Work request. Show all the lines in the data below that include the word "agent".

[Start of section]

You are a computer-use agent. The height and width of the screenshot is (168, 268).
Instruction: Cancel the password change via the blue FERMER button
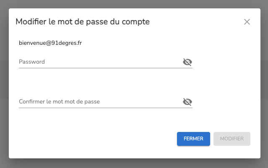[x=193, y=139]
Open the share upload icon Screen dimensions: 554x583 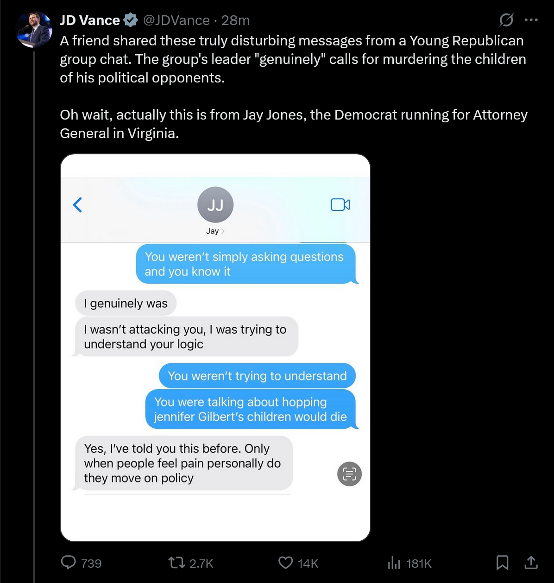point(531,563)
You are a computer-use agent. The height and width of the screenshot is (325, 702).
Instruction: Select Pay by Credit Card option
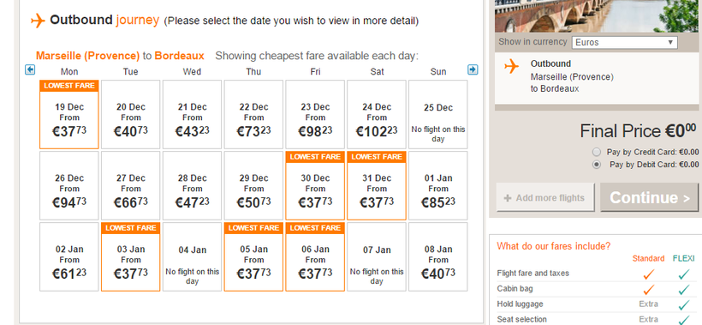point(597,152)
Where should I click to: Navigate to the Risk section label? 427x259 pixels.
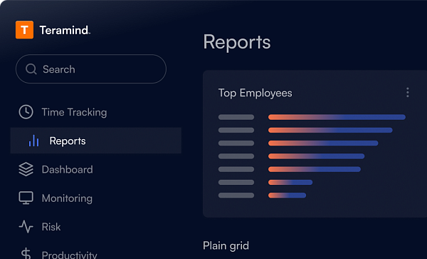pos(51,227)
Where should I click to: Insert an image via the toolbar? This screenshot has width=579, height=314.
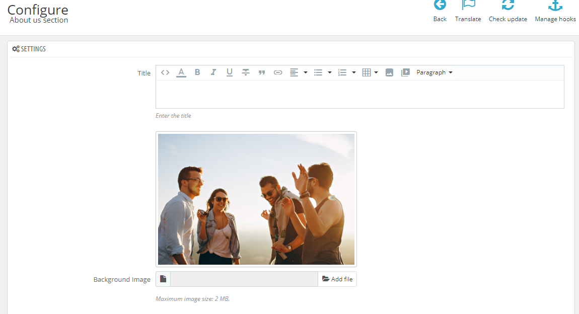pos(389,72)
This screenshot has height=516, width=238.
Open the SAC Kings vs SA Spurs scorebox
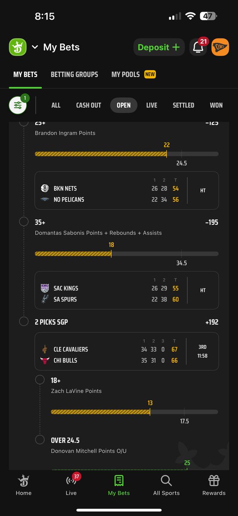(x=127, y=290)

[End of section]
[Start of section]

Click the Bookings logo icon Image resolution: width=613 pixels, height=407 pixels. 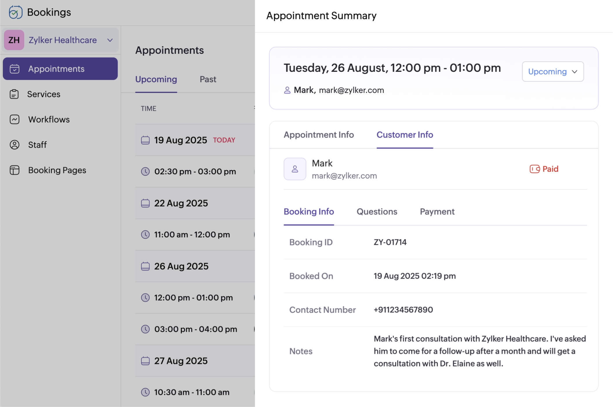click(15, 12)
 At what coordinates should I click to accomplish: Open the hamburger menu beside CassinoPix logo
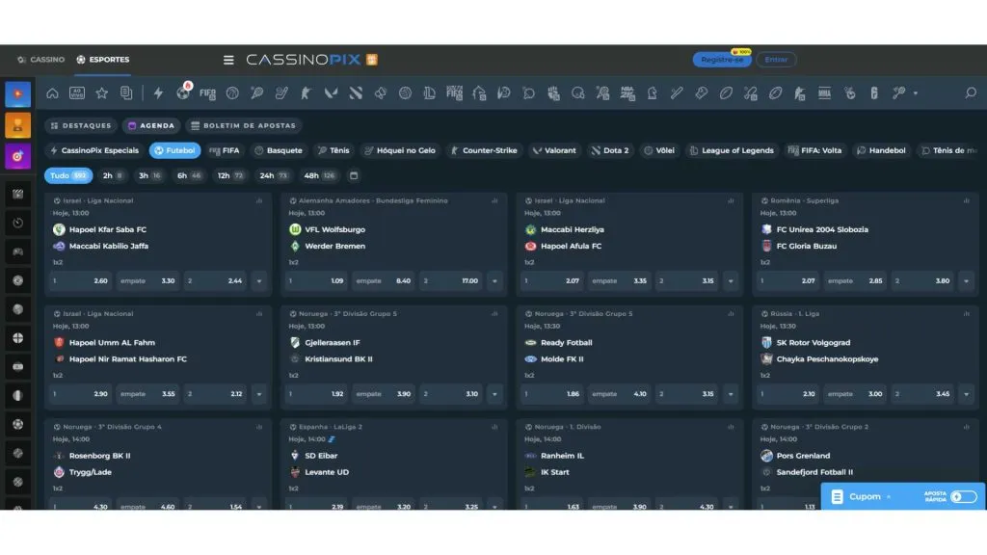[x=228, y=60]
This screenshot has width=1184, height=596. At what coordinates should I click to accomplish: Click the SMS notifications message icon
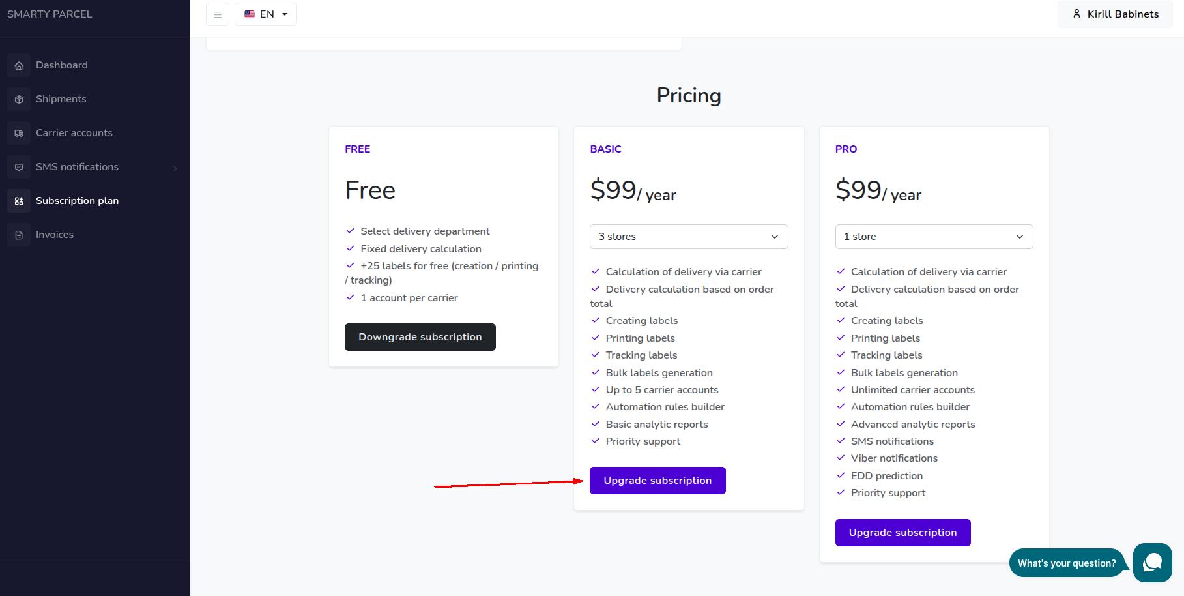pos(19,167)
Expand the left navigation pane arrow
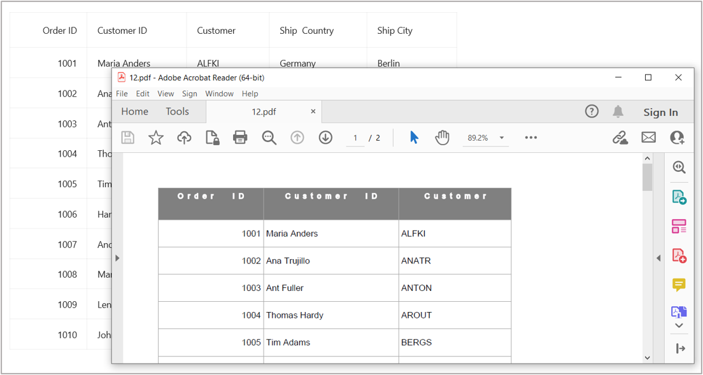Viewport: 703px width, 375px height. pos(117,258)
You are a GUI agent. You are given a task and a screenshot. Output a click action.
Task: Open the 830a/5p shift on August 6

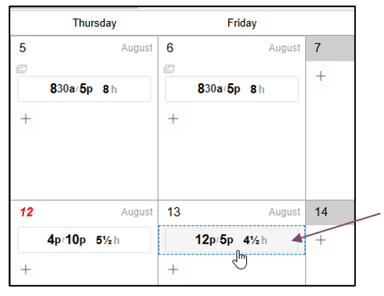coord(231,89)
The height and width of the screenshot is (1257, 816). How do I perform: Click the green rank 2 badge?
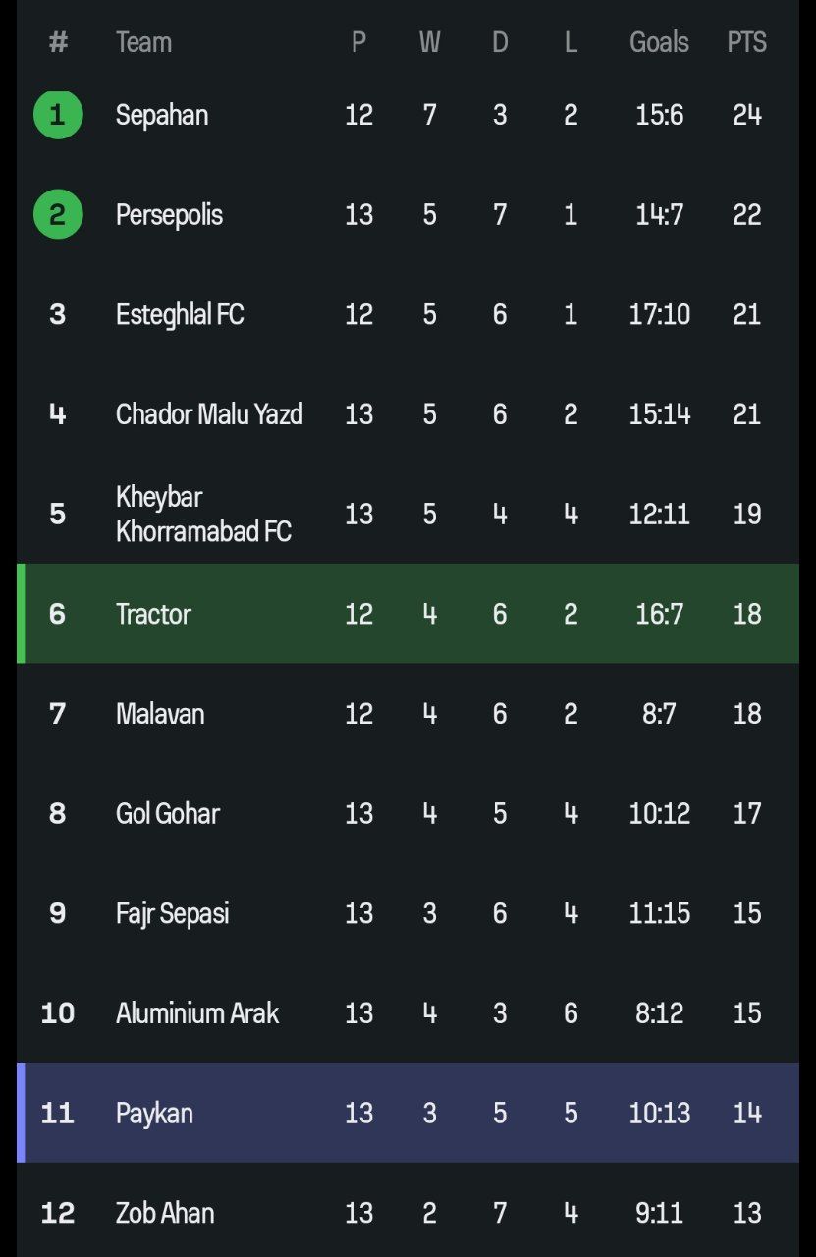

[End of section]

Solution.
You are a computer-use agent. The height and width of the screenshot is (168, 268).
You are a computer-use agent. The height and width of the screenshot is (325, 702).
You are a GUI agent. You are given a task and a screenshot. Output a click action.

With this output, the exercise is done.